Abstract Background and Aims The incidence of acute tubulointerstitial nephritis (ATIN) related to drugs has dramatically increased during the past years. A new subtype of ATIN apparently different from classical drug related ATIN has emerged, which has been related to the administration of immune check point inhibitors (ICI). We herein investigated these differences between ICI related ATIN and non-ICI related ATIN, in terms of clinical features, response to treatment with steroids, and the kidney function evolution. Method A total of 47 patients diagnosed with acute tubulointerstitial nephritis (ATIN) from two centers were recruited. Of these, 13 patients presented with ATIN during the treatment with ICI, and 34 patients were diagnosed with ATIN attributed to other drugs. The main demographical, clinical and analytical variables such as gender, age, and current medication were recorded. The type of malignancy, oncological treatment, dose of ICI, and presence of extra-renal immune-related adverse-events were also reviewed. Renal biopsy diagnostic, time to drug withdrawal and ATIN specific treatment, as well as laboratory data during the follow-up were also studied.
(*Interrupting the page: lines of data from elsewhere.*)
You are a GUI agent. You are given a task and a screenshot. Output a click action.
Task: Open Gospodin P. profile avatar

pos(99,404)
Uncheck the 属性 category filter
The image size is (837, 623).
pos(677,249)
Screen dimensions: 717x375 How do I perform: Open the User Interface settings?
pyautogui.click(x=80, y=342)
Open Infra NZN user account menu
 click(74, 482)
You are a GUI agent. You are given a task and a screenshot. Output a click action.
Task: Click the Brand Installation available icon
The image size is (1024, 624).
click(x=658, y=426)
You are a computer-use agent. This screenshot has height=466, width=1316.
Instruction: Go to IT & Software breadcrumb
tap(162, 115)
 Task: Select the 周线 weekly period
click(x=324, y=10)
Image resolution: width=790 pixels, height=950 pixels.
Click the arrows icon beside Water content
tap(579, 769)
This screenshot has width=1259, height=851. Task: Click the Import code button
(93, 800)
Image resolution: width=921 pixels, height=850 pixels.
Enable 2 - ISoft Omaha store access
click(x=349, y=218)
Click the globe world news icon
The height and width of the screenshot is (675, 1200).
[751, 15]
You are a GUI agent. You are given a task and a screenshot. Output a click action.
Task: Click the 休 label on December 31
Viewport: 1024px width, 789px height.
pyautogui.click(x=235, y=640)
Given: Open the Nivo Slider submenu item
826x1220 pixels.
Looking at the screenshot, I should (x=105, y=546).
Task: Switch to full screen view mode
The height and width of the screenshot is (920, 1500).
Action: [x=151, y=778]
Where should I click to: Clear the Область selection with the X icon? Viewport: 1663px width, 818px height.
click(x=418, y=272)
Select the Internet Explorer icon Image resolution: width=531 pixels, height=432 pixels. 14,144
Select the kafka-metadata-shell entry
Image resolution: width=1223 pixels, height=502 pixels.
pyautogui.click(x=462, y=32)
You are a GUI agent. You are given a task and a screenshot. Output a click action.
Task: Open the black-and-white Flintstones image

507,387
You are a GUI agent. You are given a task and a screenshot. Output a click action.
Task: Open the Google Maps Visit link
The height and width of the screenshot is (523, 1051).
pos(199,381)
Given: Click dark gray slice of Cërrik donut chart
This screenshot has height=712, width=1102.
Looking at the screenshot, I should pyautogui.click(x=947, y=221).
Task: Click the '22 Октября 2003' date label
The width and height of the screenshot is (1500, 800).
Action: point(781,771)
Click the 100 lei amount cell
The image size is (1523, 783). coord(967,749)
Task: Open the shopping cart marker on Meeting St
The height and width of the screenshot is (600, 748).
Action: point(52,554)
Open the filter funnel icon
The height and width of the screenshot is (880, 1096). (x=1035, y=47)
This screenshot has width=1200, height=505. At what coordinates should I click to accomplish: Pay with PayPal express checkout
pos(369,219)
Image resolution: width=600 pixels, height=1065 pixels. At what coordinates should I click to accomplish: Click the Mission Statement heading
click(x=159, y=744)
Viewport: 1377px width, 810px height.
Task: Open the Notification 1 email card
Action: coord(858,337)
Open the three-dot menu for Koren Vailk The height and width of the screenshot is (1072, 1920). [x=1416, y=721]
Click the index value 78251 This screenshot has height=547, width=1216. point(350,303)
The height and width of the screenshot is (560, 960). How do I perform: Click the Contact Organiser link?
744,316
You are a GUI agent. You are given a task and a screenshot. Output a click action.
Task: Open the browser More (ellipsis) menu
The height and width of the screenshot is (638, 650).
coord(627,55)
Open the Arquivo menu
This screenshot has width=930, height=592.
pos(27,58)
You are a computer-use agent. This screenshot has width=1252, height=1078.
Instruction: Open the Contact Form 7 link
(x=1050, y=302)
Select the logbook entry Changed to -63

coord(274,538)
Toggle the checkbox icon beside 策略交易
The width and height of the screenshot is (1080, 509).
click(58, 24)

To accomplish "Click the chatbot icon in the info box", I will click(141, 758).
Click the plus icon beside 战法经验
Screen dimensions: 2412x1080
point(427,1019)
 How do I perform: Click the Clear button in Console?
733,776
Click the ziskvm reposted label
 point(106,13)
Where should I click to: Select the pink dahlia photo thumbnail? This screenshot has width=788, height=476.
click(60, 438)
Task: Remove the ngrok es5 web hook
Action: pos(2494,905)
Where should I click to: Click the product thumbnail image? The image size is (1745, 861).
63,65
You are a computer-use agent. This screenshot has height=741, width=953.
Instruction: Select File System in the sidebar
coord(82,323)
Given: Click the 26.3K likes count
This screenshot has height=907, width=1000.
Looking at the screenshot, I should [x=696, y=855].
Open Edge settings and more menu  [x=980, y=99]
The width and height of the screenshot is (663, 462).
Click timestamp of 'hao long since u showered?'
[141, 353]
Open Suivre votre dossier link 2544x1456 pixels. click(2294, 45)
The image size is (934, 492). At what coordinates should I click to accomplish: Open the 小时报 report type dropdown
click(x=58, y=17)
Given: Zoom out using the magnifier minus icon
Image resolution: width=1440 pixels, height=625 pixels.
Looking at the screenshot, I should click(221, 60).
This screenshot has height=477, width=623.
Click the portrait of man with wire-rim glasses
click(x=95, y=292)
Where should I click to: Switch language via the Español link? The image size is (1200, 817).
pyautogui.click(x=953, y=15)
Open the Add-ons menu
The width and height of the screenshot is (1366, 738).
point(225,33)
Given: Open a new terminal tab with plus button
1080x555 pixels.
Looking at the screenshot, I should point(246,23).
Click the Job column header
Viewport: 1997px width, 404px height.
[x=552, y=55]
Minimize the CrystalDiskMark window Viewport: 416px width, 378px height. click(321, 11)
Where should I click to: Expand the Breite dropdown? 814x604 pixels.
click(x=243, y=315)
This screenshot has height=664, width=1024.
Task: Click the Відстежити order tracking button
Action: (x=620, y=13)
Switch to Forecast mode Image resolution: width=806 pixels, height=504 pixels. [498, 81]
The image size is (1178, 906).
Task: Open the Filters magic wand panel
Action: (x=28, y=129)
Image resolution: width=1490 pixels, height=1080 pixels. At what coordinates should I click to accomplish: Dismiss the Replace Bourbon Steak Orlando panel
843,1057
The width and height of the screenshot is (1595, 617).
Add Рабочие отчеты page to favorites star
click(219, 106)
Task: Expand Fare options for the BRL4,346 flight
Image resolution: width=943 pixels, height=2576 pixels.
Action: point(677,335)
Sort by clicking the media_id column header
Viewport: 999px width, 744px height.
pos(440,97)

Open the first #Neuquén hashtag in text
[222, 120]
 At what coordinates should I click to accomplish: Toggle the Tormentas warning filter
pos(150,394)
Results Patients diagnosed with ICI related ATIN presented with lower creatinine (ICI ATIN 3.8±1.03mg/dl vs. classical ATIN 5.98±4.15, p=0.007) at diagnostic and higher urinary leukocyte count (ICI ATIN 263.2±418.04 vs. classical ATIN 133.55±284.62, p=0.048) as compared to patients with non-ICI related ATIN. Time elapsed from the initiation of the culprit drug to the ATIN diagnostic was longer in ICI ATIN compared to classical ATIN (197.07±184.99 vs 114.4±352.16 days, p=0.006). In addition, during follow-up, the slope of decreasing creatinine over time was lower in ICI related ATIN compared to non-ICI related patients. Conclusion In this study we analyzed the differences between ICI ATIN and the classical ATIN. We found that ICI ATIN patients presented a larger latency period after offending drug initiation, milder acute kidney injury, and slower creatinine amelioration as compared to the classical ATIN. These results may be in part ascribed to potential differences in the pathological mechanisms in ATIN development, suggesting that ICI ATIN and the classical ATIN may be different disease with similar renal histology.